━━━ SUPPLIED INFORMATION ━━━

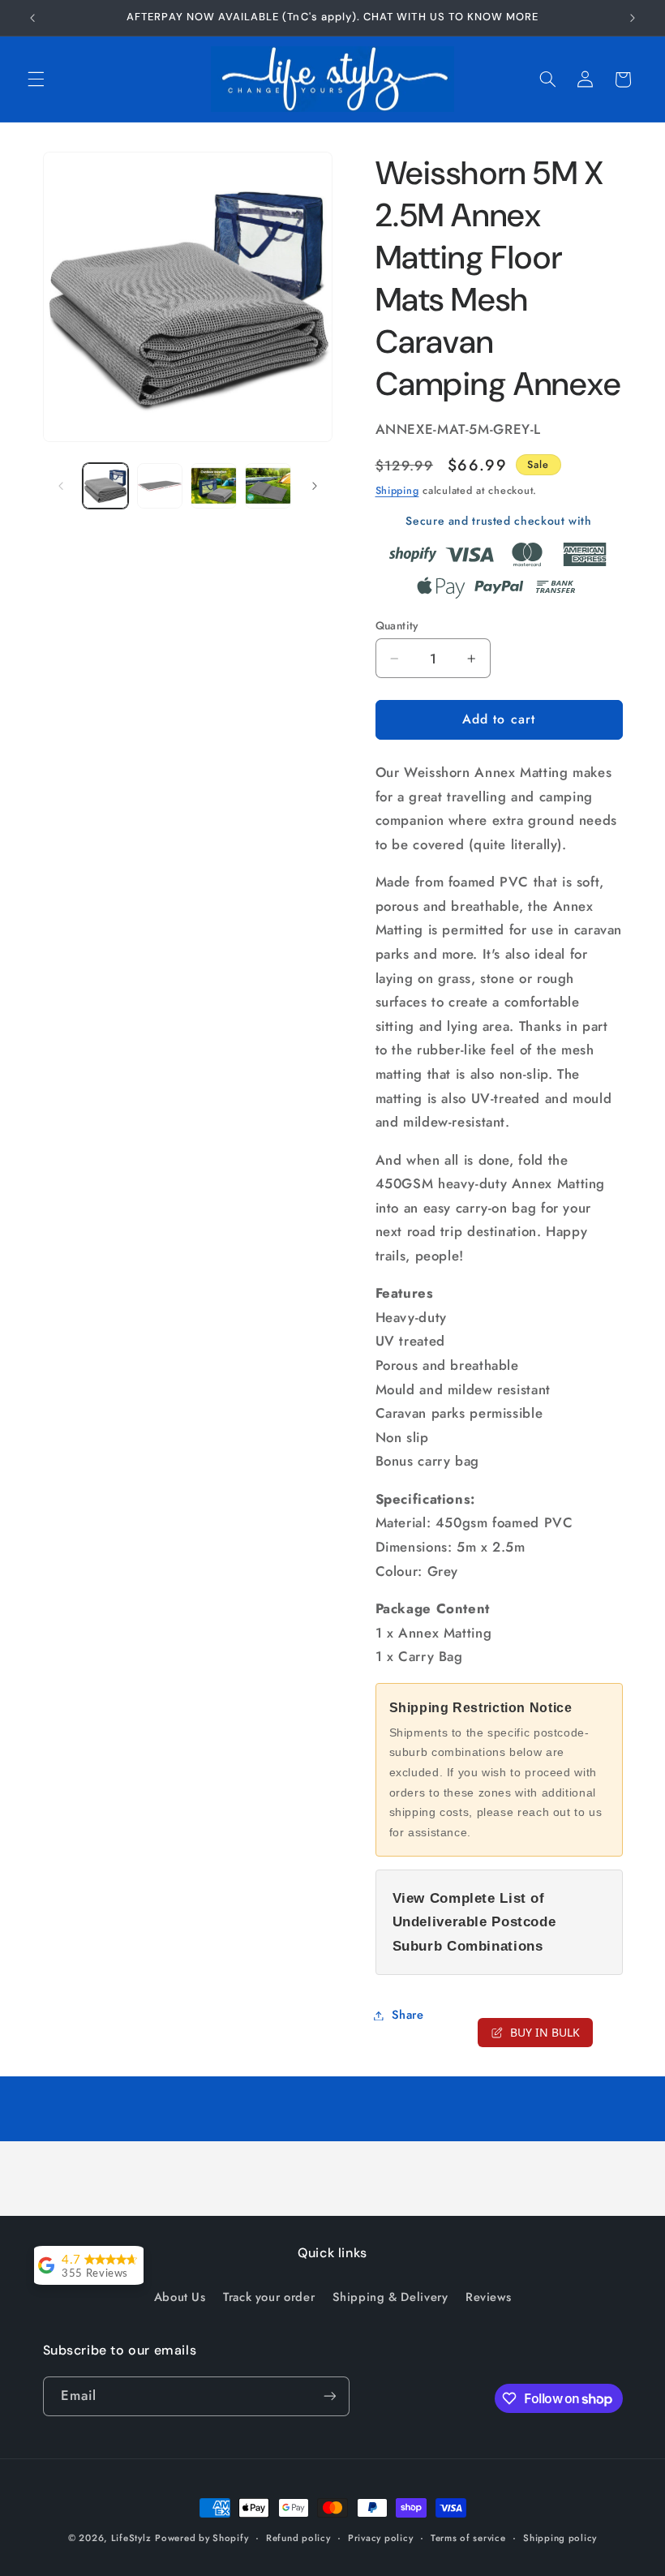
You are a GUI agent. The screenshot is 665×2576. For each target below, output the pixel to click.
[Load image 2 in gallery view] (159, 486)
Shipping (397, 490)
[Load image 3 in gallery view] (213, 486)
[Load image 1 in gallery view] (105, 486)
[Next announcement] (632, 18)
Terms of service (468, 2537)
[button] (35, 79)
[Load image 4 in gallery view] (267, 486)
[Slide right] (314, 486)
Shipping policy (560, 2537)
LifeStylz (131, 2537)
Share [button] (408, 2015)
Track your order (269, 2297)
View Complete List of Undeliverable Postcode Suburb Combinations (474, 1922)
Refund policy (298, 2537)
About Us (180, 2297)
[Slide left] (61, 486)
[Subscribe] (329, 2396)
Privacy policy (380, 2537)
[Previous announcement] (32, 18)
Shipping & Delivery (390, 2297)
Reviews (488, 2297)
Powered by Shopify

━━━

WHAT TO DO: Can the entries above be repeated exactly, without their pictures?

TASK OUTPUT:
You are a GUI agent. The screenshot is 665×2576. For each target below, output the pixel to click.
[Load image 2 in gallery view] (159, 486)
Shipping (397, 490)
[Load image 3 in gallery view] (213, 486)
[Load image 1 in gallery view] (105, 486)
[Next announcement] (632, 18)
Terms of service (468, 2537)
[button] (35, 79)
[Load image 4 in gallery view] (267, 486)
[Slide right] (314, 486)
Shipping policy (560, 2537)
LifeStylz (131, 2537)
Share [button] (408, 2015)
Track your order (269, 2297)
View Complete List of Undeliverable Postcode Suburb Combinations (474, 1922)
Refund policy (298, 2537)
About Us (180, 2297)
[Slide left] (61, 486)
[Subscribe] (329, 2396)
Privacy policy (380, 2537)
[Previous announcement] (32, 18)
Shipping & Delivery (390, 2297)
Reviews (488, 2297)
Powered by Shopify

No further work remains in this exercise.